Skip to main content

Generating Random/Fake String Data in Stata

When posting to Statalist I usually try to provide an example of my question or answer using the in-built "auto.dta" dataset, the -input- command to manually create a dataset,  or by generating fake, random data using Stata functions.  To create fake, random numeric data, you can use any of the random number generators detailed in -help random_numbers- (such as runiform), but there is no random generator for alphabet characters (A-Z or a-z).  
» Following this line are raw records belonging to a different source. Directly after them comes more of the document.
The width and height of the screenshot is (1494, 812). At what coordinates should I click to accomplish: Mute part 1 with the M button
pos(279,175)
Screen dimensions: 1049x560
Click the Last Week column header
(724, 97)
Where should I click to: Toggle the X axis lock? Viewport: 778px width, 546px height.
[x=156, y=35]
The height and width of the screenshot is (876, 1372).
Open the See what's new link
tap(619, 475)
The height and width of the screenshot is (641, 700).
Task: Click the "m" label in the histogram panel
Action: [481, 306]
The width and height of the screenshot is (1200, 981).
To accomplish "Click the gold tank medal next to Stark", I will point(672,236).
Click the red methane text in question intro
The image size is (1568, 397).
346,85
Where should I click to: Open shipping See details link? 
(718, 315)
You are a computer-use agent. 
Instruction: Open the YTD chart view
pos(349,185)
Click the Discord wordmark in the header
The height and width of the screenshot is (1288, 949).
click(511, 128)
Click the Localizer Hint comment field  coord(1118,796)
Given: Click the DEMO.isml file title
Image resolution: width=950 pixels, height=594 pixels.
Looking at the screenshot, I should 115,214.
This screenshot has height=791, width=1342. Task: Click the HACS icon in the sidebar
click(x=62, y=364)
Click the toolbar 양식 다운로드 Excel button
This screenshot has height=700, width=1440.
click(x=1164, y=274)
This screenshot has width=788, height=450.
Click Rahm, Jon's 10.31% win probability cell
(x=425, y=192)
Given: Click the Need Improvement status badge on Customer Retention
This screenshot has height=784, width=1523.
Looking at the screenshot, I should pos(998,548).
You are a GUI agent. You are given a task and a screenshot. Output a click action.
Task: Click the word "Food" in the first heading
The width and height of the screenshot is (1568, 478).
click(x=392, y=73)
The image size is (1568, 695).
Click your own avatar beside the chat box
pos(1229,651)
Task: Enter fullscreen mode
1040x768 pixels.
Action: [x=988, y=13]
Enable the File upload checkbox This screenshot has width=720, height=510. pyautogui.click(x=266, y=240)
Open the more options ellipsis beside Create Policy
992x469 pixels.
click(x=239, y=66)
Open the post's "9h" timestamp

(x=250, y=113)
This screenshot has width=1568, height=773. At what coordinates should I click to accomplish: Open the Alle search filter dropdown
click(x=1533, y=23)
Sometimes it's useful to illustrate to Statalist or students in class how to manipulate the dataset if it includes some kind of string variable that you want to use to identify panels or illustrate how to -encode- variables, etc.  (or maybe you just want a random string generator because you lost your dice for playing Scattergories)

-ralpha- generates random string characters for Stata.    In many cases, you could generate the numeric variable and -tostring- it, but if you need string (alpha) characters, this package presents an easy way to obtain them.


ralpha [newvarname] [, Loweronly Upperonly Range(string)]


upper - random alpha from uppercase letters only
lower - default; random alpha from lowercase letters only
range() -   examples include: A/Z,  a/z, A/z(uppercase is first), a/c, A/G
            - numerical range stored in `r(num_range)'
If [newvarname] is left blank, the variable "ralpha" is created (if it doesn't already exist). 


which ralpha                       //<--  see instructions

//Example 1 //
set obs 20
ralpha                           //nothing specified-new var named "ralpha" by default
ralpha lowerdefault,             //no options specified - default is lowercase
ralpha upper, upperonly
ralpha lower, low

//Example 2: Using the range() option //
**Note: range goes from a/Z (a to Z)
set obs 20
ralpha somerange, range(A/z)
ralpha, range(B/g)
    di in white "`r(num_range)'"      //Here's numerical range equiv. of "B/g"

//Example 3: create random words/strings in a loop //
set obs 50
g newword = ""
loc lnewword 5                  //how many letters in new word?
forval n = 1/`lnewword' {
ralpha new, upp
replace newword = newword + new
drop new

**make newword proper**
replace newword = proper(newword)